TASK OBJECTIVE — Give again, word for word, every line below from the one that has "TOYOTA YARIS รถปี 2022 (143, 554)" through the one that has "MERCEDES BENZ GLC250 (194, 2470)", both included, and no others.

[Dataset entries]
•••
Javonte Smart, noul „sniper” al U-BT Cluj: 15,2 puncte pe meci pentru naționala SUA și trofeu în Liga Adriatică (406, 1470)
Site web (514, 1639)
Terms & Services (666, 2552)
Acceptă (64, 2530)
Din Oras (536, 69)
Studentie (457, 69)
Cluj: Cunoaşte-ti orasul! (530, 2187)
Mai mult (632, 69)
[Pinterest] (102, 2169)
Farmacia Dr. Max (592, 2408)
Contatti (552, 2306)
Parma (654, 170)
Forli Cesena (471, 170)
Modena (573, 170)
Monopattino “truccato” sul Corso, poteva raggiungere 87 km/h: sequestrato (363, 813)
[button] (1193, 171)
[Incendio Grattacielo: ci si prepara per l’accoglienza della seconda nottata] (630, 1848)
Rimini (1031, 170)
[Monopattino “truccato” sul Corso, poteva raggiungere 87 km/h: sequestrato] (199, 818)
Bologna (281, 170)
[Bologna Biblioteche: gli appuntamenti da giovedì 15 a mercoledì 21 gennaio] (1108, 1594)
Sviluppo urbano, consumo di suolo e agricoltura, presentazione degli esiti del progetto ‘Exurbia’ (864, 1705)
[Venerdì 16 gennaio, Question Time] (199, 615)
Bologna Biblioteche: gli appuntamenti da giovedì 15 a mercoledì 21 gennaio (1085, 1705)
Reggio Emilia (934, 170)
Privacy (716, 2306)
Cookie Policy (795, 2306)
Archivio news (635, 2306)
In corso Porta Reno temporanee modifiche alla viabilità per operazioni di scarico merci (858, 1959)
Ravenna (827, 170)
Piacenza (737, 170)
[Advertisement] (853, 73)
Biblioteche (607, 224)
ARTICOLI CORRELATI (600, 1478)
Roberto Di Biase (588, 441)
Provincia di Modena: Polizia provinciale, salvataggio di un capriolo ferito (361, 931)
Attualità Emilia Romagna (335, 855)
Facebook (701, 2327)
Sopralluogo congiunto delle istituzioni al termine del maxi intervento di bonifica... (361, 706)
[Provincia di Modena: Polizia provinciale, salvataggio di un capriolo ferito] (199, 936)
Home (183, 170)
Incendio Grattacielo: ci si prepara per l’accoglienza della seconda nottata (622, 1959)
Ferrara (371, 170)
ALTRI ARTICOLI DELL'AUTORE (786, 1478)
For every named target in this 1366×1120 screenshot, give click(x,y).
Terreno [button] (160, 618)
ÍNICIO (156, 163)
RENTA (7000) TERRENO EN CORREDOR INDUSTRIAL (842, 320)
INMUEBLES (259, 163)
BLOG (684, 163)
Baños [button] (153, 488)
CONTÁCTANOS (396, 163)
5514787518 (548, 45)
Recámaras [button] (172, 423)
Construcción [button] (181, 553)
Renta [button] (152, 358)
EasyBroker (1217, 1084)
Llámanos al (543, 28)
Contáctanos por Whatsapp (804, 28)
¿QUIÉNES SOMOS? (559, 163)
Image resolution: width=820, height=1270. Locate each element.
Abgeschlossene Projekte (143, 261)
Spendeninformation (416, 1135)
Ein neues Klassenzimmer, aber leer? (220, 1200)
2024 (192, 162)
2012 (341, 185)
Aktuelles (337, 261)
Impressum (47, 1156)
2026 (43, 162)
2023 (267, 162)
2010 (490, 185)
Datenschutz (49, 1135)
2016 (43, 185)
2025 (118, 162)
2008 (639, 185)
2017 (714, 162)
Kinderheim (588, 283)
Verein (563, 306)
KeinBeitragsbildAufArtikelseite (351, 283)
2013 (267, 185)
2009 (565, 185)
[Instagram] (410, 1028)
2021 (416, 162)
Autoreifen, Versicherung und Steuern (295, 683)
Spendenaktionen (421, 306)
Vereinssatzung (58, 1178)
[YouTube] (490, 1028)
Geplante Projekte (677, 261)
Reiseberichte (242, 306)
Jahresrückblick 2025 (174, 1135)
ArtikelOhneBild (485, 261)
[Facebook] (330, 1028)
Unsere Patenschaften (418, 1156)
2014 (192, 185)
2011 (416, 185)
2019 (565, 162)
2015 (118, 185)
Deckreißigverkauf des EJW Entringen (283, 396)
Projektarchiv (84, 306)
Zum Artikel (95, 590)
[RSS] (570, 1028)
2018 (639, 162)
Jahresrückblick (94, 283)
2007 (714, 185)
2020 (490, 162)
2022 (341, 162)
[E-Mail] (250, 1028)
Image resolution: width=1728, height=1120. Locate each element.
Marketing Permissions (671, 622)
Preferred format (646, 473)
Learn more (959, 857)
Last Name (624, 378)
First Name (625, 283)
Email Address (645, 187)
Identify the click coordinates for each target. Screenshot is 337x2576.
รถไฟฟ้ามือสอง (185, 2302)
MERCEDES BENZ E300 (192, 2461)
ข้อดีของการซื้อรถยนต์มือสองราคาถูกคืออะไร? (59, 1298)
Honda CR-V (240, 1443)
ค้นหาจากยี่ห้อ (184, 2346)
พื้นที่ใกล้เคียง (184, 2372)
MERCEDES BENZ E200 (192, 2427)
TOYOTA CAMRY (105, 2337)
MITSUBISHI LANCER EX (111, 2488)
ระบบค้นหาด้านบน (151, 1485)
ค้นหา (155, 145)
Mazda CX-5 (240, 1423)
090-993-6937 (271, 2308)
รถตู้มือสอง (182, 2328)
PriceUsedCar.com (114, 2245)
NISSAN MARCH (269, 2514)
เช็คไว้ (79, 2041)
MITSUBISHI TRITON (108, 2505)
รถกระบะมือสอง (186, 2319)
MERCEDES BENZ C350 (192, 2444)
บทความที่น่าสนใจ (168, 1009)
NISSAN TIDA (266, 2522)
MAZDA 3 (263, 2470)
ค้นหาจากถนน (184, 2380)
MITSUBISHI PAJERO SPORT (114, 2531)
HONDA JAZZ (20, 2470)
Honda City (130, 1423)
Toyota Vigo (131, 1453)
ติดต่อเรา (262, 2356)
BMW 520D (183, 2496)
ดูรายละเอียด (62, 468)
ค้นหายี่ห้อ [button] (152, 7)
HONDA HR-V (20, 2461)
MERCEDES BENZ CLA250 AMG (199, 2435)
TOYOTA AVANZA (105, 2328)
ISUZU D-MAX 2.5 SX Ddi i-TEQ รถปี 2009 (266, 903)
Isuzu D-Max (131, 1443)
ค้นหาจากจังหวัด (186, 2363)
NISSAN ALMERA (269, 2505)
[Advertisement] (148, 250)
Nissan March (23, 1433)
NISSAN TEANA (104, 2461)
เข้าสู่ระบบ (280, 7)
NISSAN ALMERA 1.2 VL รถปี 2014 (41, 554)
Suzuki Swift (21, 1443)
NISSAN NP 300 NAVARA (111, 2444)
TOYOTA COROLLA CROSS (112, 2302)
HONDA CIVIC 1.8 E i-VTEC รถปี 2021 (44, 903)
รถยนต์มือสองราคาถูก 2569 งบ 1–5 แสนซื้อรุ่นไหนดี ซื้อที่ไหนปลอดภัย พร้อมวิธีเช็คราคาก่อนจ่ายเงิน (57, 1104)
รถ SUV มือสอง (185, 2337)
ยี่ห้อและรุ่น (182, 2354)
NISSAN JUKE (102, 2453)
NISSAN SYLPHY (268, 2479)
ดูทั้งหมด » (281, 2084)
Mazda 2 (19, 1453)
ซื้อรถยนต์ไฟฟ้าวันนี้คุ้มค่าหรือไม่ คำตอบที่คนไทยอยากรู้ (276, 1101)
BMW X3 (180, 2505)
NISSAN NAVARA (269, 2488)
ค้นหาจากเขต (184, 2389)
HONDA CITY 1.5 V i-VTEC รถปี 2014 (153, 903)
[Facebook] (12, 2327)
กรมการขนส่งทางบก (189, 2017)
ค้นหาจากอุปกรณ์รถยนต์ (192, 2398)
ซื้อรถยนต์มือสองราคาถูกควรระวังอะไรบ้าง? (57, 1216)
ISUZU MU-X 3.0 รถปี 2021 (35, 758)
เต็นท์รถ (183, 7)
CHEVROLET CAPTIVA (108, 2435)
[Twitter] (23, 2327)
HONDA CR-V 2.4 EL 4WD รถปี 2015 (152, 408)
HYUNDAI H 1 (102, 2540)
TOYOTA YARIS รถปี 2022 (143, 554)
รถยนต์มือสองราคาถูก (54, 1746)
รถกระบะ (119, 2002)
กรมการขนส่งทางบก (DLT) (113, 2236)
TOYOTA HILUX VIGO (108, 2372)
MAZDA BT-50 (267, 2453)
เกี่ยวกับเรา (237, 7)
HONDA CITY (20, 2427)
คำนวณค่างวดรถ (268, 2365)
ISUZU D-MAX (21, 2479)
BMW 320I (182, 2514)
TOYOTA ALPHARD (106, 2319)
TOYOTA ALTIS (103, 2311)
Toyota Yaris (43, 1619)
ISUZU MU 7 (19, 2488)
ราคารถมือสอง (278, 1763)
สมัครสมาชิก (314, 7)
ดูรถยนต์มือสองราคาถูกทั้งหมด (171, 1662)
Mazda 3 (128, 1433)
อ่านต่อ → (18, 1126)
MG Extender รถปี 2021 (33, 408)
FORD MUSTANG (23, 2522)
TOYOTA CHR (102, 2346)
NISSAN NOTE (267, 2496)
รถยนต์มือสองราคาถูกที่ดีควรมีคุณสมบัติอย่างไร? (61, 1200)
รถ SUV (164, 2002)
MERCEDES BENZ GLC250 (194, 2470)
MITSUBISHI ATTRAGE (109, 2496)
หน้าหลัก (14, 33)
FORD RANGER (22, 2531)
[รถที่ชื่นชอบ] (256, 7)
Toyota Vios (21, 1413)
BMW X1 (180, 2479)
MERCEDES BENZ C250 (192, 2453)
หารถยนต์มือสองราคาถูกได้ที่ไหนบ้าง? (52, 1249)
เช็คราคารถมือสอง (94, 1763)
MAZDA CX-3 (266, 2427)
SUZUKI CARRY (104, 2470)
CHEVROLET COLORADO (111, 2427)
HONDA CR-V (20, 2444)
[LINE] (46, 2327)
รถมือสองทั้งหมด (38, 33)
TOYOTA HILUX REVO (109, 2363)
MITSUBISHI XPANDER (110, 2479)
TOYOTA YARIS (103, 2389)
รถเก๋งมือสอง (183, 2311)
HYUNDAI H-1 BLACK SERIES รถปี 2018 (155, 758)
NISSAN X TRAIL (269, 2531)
•••
RESPONSE TO THE EXERCISE —
TOYOTA YARIS รถปี 2022 (143, 554)
รถยนต์มือสองราคาถูก (54, 1746)
รถกระบะ (119, 2002)
กรมการขนส่งทางบก (DLT) (113, 2236)
TOYOTA HILUX VIGO (108, 2372)
MAZDA BT-50 (267, 2453)
เกี่ยวกับเรา (237, 7)
HONDA CITY (20, 2427)
คำนวณค่างวดรถ (268, 2365)
ISUZU D-MAX (21, 2479)
BMW 320I (182, 2514)
TOYOTA ALPHARD (106, 2319)
TOYOTA ALTIS (103, 2311)
Toyota Yaris (43, 1619)
ISUZU MU 7 (19, 2488)
ราคารถมือสอง (278, 1763)
สมัครสมาชิก (314, 7)
ดูรถยนต์มือสองราคาถูกทั้งหมด (171, 1662)
Mazda 3 (128, 1433)
อ่านต่อ → (18, 1126)
MG Extender รถปี 2021 (33, 408)
FORD MUSTANG (23, 2522)
TOYOTA CHR (102, 2346)
NISSAN NOTE (267, 2496)
รถยนต์มือสองราคาถูกที่ดีควรมีคุณสมบัติอย่างไร? (61, 1200)
รถ SUV (164, 2002)
MERCEDES BENZ GLC250 (194, 2470)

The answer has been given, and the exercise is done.